Well most driver are part time driver that never hit PDB.


----------



## BostonBarry

Acceptance rate is rewarded through PDB, guarantees, and being allowed to continue using the platform. All drivers are capable of defrauding Lyft via this method.


----------



## KMANDERSON

BostonBarry said:


> Acceptance rate is rewarded through PDB, guarantees, and being allowed to continue using the platform. All drivers are capable of defrauding Lyft via this method.


Well if lyft did not give people thirty minute away request this would not happen


----------



## BostonBarry

And if my neighbor let me use his Lambo I wouldn't have to steal it.


----------



## Agent99

When the rideshare company games us, it is called business as usual. When a driver games them back it is called fraud. 

I call this a double standard.


----------



## KMANDERSON

BostonBarry said:


> And if my neighbor let me use his Lambo I wouldn't have to steal it.


Well I don't do the airplane mode.I just take the acceptance rate hit.Don't get PDB cause my car to old so the way I look at it lyft really not worth me doing


----------



## KMANDERSON

I would rather hit uber surge.


----------



## Greguzzi

If you keep talking about this on an open forum that they demonstrably do watch, they will take this capability away from us all, as Uber has done. Did you notice that this feature does not work on Uber? And did you note how Uber corrected the glitch that allowed us to see a passenger's destination as soon as someone discussed it openly here? Quit being dumbasses. Sanitize your posts and stop discussing this except by PM.


----------



## ATL2SD

Greguzzi said:


> If you keep talking about this on an open forum that they demonstrably do watch, they will take this capability away from us all, as Uber has done. Did you notice that this feature does not work on Uber? And did you note how Uber corrected the glitch that allowed us to see a passenger's destination as soon as someone discussed it openly here? *Quit being dumbasses.* Sanitize your posts and stop discussing this except by PM.


........

Unfortunately, someone will be here to argue your points shortly. Why keep this a secret among drivers, when we can argue the topic of ethics into the ground? Especially when these are two of the most unethical companies around today.


----------



## BostonBarry

Greguzzi said:


> If you keep talking about this on an open forum that they demonstrably do watch, they will take this capability away from us all, as Uber has done. Did you notice that this feature does not work on Uber? And did you note how Uber corrected the glitch that allowed us to see a passenger's destination as soon as someone discussed it openly here? Quit being dumbasses. Sanitize your posts and stop discussing this except by PM.

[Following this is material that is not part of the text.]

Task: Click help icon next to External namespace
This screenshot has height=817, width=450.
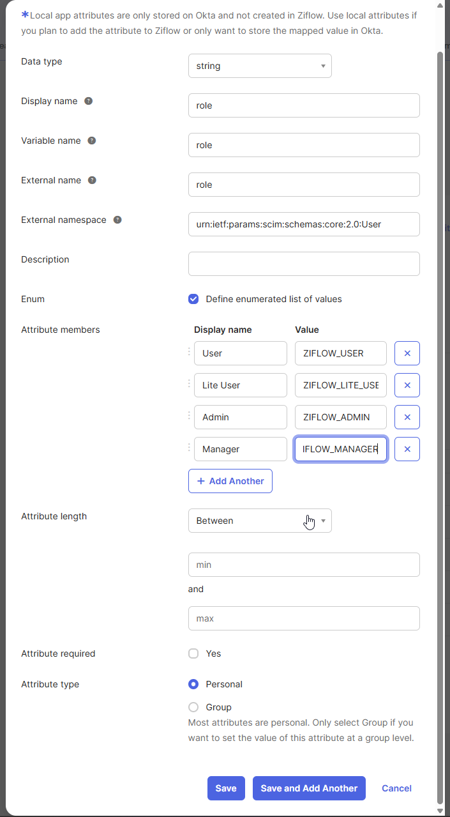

I can promise you because I have people who work for Lyft corporate among my friends that this is not a glitch it is something they know about and it is something that is tracked. Whether or not they're bothering to work in a way to block it from hurting your acceptance rate I couldn't tell you. All I know is at the Lyft system recognizes it and it goes into a portion of your profile that displays possible fraudulent activity so that if they become suspicious and look at you specifically they can see that you've been doing it and you'll be probably be deactivated.


----------



## Greguzzi

BostonBarry said:


> I can promise you because I have people who work for Lyft corporate among my friends that this is not a glitch it is something they know about and it is something that is tracked. Whether or not they're bothering to work in a way to block it from hurting your acceptance rate I couldn't tell you. All I know is at the Lyft system recognizes it and it goes into a portion of your profile that displays possible fraudulent activity so that if they become suspicious and look at you specifically they can see that you've been doing it and you'll be probably be deactivated.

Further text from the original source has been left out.